Have you ever wondered how you can access so easy, so fast, a website on the Internet? 

If you get curious about how this magic happens, DNS resolution is the clue you need to follow.

What is DNS resolution?

Domain name system (DNS) resolution is the process of translating the domain name you type into your browser into the corresponding IP address of that domain. Without the IP address, the domain you search for can’t be located and loaded.

A domain name can have more than one IP address. For instance, it can have one IPv4 and one IPv6. During the DNS resolution, both will be requested. Or it can have multiple IPv4 (or IPv6) addresses, and when the DNS resolution process gets triggered, it will be enough to get one of those addresses to serve the domain.

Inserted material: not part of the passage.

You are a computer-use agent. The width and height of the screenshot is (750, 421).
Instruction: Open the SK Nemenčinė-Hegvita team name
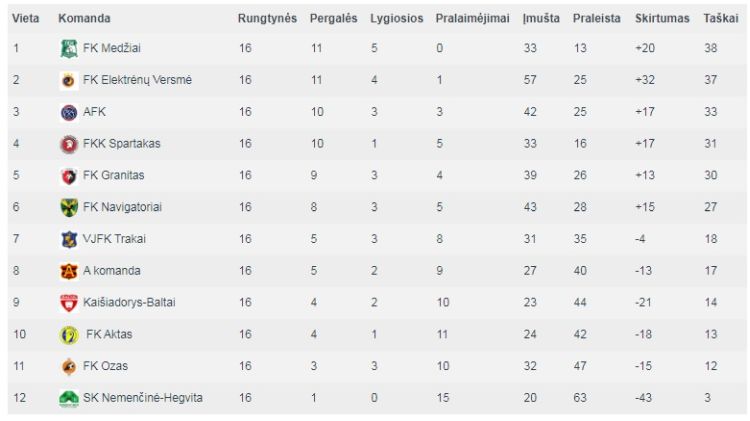pos(143,398)
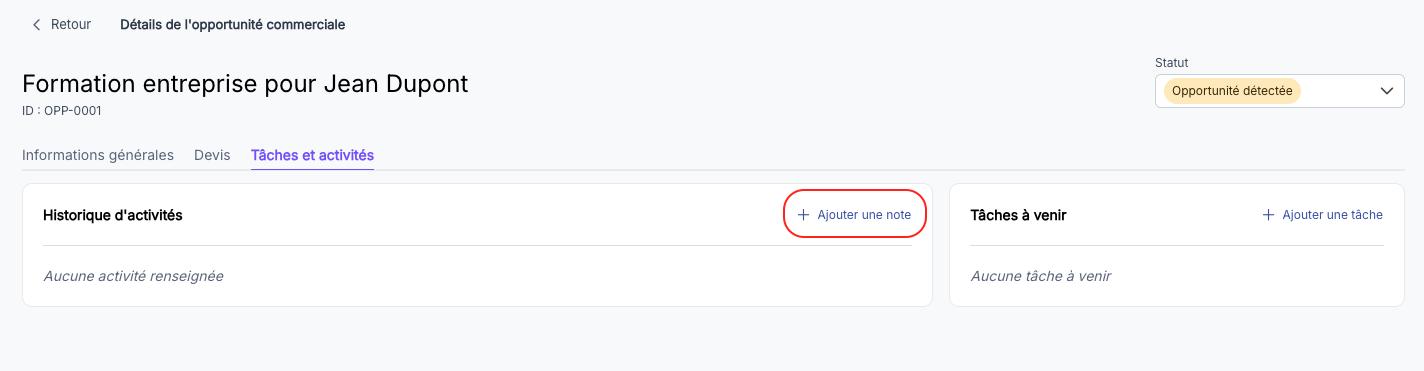
Task: Click the Aucune tâche à venir placeholder
Action: click(1040, 276)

The reason for this necessary translation emerged decades ago. When the Internet was young, hosts were searched using their IP addresses and stored in a manually updated Host file. Humans could still memorize those numbers (example: 230.115.1.16), but it was not simple. Still, to search this way was possible because there were a lot fewer devices than currently. 

The Internet succeeded, domains got multiplied, and the use of IP addresses got really hard for humans. Therefore, the domain name system (DNS) was created (1983). Instead of using a manually updated Host file with IP addresses, humans could type a name like todaynews.com. 

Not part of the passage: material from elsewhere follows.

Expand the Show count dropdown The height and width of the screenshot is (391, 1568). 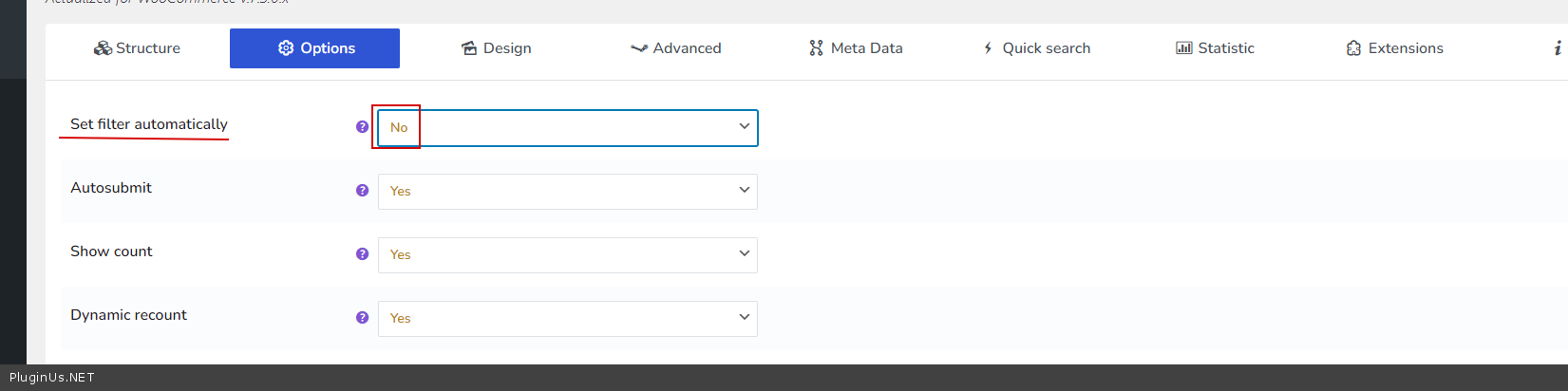point(568,254)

Then, IP addresses are used by machines, domain names by humans. 

How does DNS resolution work?

Fasten your belt because we are about to get inside the big DNS machinery, and the trip will take milliseconds!

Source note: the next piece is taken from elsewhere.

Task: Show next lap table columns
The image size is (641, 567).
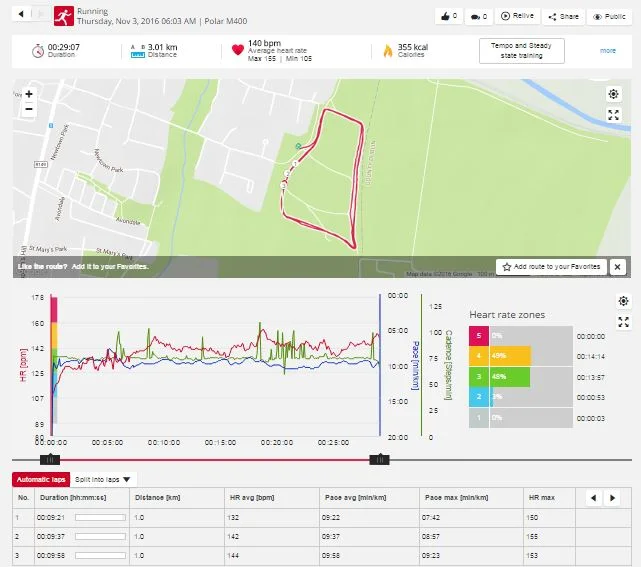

Everything starts when a user requests a domain name (todaynews.com) inside the browser. The DNS resolution is triggered! The domain name has to be translated into its associated IP address to be loaded. The request will be taken by the expert searcher of IP addresses: a DNS recursive server.

If it’s not the first time the user visits this domain, there’s a chance that the DNS recursive server still has it on its cache. These servers’ cache gets configured with a specific TTL (time-to-live) value that establishes the period of time to store data. Once the TTL expires, an update will replace the previously stored data. Then, if the DNS recursive server has the IP address, the process will last a blink of an eye. The translation will happen immediately, and the requested domain (todaynews.com) will be loaded. 

But, if it’s the first time this domain is requested, or if its IP address is not available in the recursive server’s cache, it will have to ask other servers for it. 

First, the DNS recursive server will ask the Root server. It will check the TLD (top-level domain) of the requested domain (.com in our example). Then it will point to the DNS recursive server, the corresponding TLD server for the domain. Both servers will communicate, and the TLD server will point to the right authoritative nameserver, so the recursive can request the IP address.

The recursive server will reach the authoritative one, and this last will provide the IP address. The user’s request will finally be answered by properly loading todaynews.com. The DNS recursive server will store the IP address in its cache. 

Conclusion.

We are very used to the web, and sometimes we take it for granted. But behind every search, there’s a massive process taking place for loading your domain or for you to access that e-shop, news site, social network, etc. And the complete DNS resolution process happens in milliseconds! Amazing, isn’t it?